Pollen gives a reinterpretation of american folklore with Johnny Appleseed as a bible-beating, fire and brimstone preacher floating down the virgin Ohio River with a canoe full of apple seeds. Back then, all apples were sour crab apples (heterozygous bastards), so planting seeds to grow uneatable fruit seems absurd. Unless you’re fermenting the harvest into a delicious, esophagus-stripping liquor aka colonial crunk juice.
Which paints Johnny Appleseed as his own worst demon, a spreader of drunk sinning, meanwhile futilely combating frontiersmen morality with evangelical fervor that would make Jonathan Swift look like Christopher Hitchens (RIP).
Early colonists drank applejack because they thought water to carry disease. (Side note: The same trend happened during the bubonic plague outbreak where beer was safer to imbibe than water. Perhaps it’s worth renaming the Dark Ages to the Blackout Ages.)
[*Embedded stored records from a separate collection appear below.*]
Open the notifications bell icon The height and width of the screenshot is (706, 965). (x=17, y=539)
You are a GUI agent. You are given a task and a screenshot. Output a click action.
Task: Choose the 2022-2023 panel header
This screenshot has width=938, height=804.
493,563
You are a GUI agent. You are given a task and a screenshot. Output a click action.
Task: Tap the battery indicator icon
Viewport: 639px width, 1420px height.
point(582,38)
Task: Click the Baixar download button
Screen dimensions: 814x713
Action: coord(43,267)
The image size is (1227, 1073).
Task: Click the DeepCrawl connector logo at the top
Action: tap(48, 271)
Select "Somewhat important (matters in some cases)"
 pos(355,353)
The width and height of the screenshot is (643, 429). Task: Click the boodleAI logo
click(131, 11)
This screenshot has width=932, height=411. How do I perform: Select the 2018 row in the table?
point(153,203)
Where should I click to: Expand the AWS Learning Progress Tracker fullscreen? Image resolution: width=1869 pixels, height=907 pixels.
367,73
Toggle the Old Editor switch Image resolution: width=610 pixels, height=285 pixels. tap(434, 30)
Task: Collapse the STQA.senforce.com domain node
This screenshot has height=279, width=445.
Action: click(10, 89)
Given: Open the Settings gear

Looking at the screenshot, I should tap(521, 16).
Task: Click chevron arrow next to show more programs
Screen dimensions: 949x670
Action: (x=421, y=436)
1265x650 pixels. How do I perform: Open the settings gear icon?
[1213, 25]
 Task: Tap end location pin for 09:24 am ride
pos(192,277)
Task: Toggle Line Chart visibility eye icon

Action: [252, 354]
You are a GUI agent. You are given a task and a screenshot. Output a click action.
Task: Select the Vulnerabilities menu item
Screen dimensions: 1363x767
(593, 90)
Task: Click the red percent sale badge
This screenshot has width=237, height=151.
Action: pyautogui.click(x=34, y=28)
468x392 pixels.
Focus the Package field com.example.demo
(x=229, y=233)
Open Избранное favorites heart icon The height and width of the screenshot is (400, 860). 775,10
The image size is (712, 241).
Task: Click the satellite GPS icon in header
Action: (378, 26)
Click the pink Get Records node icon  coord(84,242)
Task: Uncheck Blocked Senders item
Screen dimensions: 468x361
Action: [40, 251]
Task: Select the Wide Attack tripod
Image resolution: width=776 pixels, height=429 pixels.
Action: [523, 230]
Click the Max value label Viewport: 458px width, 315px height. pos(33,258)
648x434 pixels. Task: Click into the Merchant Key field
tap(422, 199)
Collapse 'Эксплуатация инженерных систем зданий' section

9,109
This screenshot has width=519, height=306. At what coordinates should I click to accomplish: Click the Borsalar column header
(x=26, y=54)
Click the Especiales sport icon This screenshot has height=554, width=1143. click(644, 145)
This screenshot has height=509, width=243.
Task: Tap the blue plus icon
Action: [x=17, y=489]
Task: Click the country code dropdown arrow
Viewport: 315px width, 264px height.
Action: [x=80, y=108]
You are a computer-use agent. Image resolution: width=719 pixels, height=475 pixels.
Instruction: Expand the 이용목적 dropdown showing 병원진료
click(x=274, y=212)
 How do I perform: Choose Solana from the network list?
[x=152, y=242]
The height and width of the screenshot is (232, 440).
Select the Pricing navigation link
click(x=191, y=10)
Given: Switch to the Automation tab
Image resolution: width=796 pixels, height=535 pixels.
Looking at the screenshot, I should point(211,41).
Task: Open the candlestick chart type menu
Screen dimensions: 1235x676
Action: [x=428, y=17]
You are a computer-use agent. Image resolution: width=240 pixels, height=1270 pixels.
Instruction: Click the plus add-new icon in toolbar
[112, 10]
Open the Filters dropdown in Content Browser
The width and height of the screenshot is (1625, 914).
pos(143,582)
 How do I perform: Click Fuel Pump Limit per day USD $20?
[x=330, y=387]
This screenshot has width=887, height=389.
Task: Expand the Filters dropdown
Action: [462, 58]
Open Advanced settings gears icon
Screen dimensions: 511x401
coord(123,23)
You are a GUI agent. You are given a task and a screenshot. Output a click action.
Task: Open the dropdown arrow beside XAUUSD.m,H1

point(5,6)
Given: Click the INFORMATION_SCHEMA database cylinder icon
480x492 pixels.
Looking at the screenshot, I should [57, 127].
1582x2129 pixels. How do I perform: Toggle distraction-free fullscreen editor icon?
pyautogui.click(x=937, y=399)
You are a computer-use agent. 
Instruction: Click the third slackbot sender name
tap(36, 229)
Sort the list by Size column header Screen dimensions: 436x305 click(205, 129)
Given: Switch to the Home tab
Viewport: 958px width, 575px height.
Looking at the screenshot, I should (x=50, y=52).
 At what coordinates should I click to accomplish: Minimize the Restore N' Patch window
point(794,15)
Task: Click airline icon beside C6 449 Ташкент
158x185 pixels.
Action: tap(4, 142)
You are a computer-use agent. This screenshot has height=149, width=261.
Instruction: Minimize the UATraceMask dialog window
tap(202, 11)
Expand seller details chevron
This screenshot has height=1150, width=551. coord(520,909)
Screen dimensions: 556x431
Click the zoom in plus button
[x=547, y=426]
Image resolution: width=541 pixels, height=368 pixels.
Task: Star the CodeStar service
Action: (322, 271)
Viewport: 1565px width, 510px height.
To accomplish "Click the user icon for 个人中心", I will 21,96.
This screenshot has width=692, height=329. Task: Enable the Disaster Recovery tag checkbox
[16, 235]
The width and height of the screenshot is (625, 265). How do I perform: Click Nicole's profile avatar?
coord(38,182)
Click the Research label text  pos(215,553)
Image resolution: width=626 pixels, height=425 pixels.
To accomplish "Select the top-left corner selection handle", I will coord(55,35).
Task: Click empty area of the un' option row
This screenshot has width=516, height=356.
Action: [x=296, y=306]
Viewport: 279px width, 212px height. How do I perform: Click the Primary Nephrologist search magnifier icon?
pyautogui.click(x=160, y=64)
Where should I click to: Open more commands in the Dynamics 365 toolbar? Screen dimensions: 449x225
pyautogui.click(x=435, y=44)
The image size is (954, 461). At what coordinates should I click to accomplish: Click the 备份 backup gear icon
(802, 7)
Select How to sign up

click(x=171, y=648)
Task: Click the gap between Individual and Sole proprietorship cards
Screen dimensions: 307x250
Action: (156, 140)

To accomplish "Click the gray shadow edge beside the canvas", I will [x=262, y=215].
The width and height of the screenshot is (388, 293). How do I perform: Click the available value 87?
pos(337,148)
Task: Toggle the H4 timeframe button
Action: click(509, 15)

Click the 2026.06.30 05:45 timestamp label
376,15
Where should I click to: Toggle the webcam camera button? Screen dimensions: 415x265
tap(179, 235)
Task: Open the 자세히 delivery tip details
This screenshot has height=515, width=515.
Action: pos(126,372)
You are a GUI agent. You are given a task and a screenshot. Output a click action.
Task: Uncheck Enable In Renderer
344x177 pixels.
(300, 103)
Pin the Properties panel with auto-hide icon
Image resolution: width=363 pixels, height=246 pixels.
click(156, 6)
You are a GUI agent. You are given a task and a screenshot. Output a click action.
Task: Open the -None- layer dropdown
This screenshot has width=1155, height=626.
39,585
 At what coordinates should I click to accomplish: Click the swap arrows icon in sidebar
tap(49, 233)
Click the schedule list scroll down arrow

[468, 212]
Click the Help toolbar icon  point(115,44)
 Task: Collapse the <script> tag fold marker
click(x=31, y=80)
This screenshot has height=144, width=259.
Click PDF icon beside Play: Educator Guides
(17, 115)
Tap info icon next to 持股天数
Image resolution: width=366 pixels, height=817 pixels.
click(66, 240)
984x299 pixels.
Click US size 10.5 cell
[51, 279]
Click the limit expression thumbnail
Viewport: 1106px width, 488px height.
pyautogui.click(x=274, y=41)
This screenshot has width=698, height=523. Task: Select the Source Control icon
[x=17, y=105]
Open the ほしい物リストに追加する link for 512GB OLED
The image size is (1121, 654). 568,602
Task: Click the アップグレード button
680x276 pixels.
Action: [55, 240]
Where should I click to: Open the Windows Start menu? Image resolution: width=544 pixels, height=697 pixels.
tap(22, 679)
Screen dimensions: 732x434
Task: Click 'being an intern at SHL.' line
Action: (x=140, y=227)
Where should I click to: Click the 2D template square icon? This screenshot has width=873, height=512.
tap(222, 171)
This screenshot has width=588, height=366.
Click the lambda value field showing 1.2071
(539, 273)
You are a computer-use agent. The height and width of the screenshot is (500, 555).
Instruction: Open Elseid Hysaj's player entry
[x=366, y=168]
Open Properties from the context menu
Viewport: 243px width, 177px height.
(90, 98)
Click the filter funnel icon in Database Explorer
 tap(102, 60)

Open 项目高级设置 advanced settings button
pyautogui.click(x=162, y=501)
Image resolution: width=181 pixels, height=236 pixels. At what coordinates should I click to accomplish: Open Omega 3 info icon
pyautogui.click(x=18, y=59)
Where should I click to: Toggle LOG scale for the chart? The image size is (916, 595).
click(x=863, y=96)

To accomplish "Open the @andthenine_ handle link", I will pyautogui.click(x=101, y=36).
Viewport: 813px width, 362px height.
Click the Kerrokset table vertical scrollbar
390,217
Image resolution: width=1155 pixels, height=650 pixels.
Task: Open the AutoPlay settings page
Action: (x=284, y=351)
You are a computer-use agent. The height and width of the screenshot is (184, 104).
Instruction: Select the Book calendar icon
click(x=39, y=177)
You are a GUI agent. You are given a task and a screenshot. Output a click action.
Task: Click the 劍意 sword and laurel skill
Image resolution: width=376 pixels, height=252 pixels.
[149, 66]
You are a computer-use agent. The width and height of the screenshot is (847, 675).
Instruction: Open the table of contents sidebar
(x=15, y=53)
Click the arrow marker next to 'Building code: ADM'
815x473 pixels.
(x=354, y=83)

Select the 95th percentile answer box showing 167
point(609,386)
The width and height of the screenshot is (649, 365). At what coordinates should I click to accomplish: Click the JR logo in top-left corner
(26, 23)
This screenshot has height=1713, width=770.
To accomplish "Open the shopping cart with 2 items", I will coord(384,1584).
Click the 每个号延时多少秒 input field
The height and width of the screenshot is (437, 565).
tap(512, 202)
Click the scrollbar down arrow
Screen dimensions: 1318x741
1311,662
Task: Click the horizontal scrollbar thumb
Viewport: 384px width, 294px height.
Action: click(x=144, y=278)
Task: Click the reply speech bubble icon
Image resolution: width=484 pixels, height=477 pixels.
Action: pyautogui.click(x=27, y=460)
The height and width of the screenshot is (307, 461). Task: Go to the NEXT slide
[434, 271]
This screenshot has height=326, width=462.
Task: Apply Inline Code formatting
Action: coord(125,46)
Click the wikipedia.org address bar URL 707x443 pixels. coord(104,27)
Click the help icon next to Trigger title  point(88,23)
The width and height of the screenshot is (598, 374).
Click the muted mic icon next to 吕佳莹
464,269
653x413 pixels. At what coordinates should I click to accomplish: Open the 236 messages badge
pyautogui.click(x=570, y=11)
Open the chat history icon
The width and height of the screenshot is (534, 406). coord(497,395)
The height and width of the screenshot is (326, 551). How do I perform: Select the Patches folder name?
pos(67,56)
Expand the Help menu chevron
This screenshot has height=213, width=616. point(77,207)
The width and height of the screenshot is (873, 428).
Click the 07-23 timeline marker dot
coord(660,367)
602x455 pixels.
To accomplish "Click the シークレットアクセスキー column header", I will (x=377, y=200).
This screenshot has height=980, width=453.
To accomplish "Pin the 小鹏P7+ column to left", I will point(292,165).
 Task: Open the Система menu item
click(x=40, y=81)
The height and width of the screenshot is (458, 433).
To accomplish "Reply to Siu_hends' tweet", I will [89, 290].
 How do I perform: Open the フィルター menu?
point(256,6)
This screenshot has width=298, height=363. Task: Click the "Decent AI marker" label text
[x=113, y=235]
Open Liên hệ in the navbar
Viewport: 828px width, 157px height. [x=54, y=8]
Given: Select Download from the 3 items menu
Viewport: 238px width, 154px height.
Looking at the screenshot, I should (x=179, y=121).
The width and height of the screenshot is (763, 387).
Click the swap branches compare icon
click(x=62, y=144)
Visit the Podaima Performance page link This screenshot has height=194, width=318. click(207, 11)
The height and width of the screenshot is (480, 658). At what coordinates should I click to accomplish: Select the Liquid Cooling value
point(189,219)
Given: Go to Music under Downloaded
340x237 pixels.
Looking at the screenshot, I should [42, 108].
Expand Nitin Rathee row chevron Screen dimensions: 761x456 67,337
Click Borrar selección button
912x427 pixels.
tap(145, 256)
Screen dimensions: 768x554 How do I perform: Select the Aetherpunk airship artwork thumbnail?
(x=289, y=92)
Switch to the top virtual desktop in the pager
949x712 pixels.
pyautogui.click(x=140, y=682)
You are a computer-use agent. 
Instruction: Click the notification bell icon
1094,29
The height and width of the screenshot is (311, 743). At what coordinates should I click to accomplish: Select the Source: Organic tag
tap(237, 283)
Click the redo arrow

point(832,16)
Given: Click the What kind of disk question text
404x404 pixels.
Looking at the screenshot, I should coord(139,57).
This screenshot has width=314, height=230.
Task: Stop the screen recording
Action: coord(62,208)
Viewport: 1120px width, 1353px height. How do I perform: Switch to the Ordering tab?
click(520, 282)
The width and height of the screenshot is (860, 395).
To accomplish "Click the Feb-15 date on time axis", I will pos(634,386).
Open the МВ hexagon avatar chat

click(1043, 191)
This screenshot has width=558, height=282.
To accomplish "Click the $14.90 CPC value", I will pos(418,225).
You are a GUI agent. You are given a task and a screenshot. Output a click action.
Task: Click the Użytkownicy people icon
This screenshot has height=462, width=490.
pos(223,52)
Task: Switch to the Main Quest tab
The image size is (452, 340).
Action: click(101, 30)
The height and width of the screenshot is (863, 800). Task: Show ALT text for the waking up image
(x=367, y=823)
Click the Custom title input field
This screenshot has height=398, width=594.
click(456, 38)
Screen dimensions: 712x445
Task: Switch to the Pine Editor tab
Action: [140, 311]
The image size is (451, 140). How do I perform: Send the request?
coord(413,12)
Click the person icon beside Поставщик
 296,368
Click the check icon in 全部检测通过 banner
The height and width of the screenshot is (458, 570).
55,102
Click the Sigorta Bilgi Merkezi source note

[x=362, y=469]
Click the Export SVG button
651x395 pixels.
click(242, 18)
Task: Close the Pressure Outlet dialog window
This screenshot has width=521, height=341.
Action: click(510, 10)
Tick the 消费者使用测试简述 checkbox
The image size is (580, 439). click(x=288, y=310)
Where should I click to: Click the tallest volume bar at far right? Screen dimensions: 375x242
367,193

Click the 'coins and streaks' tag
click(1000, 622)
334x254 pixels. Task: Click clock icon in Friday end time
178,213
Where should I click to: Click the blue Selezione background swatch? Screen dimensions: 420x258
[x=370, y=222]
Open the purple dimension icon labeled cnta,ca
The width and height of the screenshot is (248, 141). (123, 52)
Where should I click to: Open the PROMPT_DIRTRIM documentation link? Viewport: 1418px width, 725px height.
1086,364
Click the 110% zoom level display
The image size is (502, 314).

Manifest your drunk destiny today. I buy mine from Laird’s of New Jersey which is the oldest family of American distillers since 1698. A 750ml bottle of Laird’s Blended Applejack contains six pounds of apples. No yeast or starters or additives, perfect for a night cap on your raw food diet. You can find it at BevMo or online.
Drinking whisky to reenact a culturally resonant coolness (the Don Draper effect) pales when compared to sinking your gullet into the last remaining dregs of the American frontier.